# Try it
All that is needed is every line of the listing below that has "input".

# Supplied information
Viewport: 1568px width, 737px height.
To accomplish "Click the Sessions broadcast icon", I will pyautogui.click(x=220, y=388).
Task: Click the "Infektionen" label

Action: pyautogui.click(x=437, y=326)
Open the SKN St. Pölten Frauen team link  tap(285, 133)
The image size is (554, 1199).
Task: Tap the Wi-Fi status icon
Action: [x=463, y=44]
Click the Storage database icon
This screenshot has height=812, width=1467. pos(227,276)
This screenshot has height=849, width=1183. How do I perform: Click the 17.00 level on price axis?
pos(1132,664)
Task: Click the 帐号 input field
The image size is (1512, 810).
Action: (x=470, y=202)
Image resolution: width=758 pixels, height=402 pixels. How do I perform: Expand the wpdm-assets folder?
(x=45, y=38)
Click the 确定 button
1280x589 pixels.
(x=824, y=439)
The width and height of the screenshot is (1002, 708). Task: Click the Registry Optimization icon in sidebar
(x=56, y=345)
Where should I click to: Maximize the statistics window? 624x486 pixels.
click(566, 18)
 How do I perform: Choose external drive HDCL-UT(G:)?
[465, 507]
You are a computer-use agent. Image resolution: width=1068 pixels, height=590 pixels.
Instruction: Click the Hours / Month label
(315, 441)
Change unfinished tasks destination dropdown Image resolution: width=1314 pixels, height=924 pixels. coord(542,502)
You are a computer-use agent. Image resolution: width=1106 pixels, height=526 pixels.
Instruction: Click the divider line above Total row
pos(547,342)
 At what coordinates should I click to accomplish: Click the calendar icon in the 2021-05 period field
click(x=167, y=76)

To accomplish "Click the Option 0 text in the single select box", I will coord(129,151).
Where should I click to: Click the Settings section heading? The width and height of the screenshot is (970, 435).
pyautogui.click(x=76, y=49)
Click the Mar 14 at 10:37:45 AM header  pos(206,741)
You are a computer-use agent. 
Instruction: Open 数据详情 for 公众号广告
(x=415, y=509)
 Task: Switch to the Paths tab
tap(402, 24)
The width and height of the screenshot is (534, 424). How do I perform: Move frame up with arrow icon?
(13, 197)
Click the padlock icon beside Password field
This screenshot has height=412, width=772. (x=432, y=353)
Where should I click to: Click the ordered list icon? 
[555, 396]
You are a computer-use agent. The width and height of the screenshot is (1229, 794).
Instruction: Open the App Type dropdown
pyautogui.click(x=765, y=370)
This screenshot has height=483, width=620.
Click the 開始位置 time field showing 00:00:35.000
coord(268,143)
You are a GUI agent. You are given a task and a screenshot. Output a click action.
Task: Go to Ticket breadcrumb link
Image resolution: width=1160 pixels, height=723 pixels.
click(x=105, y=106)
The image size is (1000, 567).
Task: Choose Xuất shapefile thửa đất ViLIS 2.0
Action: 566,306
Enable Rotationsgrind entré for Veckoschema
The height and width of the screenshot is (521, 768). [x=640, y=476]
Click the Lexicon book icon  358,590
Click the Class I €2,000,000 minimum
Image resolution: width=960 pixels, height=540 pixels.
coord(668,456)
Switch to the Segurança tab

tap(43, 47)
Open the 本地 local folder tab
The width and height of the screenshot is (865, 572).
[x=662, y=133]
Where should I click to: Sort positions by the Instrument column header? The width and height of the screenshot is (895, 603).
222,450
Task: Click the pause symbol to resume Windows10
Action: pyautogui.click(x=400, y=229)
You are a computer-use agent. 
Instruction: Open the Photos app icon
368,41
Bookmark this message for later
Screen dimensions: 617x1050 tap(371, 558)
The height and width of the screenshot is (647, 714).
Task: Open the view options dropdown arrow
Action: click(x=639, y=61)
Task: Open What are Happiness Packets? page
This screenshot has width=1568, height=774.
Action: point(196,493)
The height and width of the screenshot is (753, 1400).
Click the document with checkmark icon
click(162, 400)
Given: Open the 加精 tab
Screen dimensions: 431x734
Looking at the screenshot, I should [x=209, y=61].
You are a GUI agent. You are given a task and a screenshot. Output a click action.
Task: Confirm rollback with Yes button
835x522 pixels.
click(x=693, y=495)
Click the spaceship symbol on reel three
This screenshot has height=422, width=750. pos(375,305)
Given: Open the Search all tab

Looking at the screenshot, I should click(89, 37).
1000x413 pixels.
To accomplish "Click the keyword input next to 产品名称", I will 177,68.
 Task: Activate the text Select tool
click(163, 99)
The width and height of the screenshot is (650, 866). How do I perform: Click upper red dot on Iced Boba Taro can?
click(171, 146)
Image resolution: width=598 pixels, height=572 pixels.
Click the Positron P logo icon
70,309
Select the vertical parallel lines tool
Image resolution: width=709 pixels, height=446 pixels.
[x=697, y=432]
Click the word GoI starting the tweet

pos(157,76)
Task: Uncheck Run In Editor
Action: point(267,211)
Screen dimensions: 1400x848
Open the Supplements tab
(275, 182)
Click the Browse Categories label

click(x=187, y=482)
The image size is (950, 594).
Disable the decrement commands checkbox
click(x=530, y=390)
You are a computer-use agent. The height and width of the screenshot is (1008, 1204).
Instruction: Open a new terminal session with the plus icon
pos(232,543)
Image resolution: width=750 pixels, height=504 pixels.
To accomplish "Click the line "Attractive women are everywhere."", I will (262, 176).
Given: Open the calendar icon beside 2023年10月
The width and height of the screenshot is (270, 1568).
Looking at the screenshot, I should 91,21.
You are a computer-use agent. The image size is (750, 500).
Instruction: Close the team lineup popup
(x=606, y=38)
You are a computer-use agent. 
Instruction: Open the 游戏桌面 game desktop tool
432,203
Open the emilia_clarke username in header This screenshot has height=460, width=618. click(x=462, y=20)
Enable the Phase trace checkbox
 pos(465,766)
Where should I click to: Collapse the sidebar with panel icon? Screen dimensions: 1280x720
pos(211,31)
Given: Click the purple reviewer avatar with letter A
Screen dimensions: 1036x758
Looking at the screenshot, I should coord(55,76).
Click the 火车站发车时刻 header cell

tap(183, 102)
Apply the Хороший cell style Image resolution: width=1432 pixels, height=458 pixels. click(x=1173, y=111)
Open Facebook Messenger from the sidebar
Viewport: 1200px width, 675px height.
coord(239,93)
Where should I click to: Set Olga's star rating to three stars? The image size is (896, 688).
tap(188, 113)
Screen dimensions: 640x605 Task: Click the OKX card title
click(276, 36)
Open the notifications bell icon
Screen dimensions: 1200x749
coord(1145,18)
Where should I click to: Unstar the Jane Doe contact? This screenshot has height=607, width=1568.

# Result below
Task: Click the 帐号 input field
To accomplish "Click the keyword input next to 产品名称", I will 177,68.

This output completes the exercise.